DO THIS:
Please rewrite the data starting at the beginning and ending at the line containing "coordinates (476, 340).", substituting "screen capture" for every "screenshot" and leaving everything else unchanged.

[begin DATA LINES]

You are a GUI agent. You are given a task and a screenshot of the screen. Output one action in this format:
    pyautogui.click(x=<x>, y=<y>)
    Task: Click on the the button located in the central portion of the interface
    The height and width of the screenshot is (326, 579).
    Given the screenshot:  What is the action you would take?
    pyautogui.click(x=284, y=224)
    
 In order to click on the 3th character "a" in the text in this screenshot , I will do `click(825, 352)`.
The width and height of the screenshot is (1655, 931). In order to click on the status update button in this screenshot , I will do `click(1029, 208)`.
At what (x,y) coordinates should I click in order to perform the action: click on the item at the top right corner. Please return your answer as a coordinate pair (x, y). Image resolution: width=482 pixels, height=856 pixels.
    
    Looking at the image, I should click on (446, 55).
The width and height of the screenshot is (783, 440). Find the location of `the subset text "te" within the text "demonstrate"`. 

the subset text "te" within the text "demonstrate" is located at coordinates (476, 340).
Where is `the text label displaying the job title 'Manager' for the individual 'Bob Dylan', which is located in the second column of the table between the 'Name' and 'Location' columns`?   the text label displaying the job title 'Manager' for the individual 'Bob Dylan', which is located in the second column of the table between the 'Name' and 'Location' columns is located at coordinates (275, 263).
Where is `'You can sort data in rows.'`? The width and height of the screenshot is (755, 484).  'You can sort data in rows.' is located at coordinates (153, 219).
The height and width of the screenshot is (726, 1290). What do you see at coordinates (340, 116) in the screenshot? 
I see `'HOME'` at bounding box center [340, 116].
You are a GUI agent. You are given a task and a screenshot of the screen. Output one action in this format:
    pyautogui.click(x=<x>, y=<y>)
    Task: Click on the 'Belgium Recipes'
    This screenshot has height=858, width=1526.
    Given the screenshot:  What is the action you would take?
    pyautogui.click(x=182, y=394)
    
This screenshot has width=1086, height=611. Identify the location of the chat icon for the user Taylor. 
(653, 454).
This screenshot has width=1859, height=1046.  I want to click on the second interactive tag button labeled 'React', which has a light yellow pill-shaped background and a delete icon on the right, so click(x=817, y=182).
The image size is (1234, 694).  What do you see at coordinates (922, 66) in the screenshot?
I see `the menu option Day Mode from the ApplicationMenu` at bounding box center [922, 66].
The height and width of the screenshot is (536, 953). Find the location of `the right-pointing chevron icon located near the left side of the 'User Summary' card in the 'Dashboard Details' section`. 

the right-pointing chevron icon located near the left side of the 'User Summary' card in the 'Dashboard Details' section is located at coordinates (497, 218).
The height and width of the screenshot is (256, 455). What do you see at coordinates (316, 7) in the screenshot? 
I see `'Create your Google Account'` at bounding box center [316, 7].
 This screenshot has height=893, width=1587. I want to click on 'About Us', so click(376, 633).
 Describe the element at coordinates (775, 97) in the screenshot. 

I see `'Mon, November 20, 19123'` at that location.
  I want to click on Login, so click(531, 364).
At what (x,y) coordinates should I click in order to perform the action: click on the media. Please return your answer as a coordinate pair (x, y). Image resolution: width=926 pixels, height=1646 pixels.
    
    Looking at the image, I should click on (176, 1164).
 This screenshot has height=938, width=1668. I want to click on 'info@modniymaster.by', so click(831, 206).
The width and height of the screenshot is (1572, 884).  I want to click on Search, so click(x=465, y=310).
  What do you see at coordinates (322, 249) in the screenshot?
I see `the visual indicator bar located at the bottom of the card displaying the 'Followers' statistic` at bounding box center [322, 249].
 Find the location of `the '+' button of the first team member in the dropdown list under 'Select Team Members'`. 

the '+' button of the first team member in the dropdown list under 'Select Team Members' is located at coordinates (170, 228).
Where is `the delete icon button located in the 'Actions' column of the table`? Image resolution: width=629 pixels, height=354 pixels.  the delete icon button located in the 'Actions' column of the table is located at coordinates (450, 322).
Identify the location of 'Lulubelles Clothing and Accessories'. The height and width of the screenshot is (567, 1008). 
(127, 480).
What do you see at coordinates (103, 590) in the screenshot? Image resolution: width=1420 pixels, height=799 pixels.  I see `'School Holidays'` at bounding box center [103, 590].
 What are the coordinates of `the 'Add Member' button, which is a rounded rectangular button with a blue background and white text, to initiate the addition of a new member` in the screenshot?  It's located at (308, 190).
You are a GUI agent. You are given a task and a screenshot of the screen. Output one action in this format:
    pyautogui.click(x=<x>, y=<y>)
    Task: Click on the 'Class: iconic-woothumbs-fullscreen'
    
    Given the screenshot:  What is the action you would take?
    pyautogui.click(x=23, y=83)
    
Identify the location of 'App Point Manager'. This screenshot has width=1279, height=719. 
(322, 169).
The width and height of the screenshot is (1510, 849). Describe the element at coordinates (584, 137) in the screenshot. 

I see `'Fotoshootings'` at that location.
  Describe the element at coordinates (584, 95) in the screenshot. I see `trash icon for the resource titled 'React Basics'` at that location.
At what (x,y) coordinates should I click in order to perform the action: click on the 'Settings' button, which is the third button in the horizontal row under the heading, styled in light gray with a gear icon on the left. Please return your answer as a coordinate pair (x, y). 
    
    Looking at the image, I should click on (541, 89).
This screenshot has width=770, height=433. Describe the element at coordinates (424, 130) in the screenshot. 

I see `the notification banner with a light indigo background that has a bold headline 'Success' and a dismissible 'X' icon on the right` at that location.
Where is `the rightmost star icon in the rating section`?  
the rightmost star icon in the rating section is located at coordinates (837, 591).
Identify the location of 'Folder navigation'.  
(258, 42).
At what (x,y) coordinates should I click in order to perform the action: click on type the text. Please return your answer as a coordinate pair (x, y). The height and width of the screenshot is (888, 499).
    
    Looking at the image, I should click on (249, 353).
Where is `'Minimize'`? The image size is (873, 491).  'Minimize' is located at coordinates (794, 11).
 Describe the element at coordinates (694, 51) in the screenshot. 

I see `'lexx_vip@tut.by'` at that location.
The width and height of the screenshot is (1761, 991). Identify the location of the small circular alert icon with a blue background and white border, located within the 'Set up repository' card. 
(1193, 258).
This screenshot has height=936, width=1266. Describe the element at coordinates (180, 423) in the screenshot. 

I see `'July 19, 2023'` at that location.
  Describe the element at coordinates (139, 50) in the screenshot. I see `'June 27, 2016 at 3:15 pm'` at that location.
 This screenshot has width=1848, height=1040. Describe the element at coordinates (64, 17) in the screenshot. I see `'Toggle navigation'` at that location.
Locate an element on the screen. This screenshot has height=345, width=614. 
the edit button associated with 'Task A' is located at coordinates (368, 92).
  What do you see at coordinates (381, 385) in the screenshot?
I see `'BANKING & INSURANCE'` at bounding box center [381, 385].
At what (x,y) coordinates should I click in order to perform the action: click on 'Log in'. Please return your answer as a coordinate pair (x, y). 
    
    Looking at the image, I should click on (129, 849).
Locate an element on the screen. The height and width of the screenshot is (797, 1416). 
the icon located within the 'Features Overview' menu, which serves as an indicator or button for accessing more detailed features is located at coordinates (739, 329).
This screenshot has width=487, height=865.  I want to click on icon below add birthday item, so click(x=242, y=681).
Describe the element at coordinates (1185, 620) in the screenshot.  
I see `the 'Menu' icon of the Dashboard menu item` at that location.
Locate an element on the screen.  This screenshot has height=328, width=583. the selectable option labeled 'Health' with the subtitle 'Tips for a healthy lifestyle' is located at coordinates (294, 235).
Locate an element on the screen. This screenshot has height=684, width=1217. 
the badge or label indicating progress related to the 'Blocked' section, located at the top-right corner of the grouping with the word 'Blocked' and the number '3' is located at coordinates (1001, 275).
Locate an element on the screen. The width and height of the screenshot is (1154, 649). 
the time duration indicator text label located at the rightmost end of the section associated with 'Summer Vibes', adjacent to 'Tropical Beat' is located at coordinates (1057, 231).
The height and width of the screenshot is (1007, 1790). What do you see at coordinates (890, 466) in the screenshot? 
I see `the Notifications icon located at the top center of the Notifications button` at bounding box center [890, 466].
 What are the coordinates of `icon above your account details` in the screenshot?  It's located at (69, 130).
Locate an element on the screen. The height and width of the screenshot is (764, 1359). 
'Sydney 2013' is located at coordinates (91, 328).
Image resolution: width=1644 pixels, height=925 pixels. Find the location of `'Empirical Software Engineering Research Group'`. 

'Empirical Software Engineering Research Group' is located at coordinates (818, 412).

[end DATA LINES]

RESULT OF THIS TASK:
You are a GUI agent. You are given a task and a screen capture of the screen. Output one action in this format:
    pyautogui.click(x=<x>, y=<y>)
    Task: Click on the the button located in the central portion of the interface
    The height and width of the screen capture is (326, 579).
    Given the screen capture:  What is the action you would take?
    pyautogui.click(x=284, y=224)
    
 In order to click on the 3th character "a" in the text in this screen capture , I will do `click(825, 352)`.
The width and height of the screen capture is (1655, 931). In order to click on the status update button in this screen capture , I will do `click(1029, 208)`.
At what (x,y) coordinates should I click in order to perform the action: click on the item at the top right corner. Please return your answer as a coordinate pair (x, y). Image resolution: width=482 pixels, height=856 pixels.
    
    Looking at the image, I should click on (446, 55).
The width and height of the screen capture is (783, 440). Find the location of `the subset text "te" within the text "demonstrate"`. 

the subset text "te" within the text "demonstrate" is located at coordinates (476, 340).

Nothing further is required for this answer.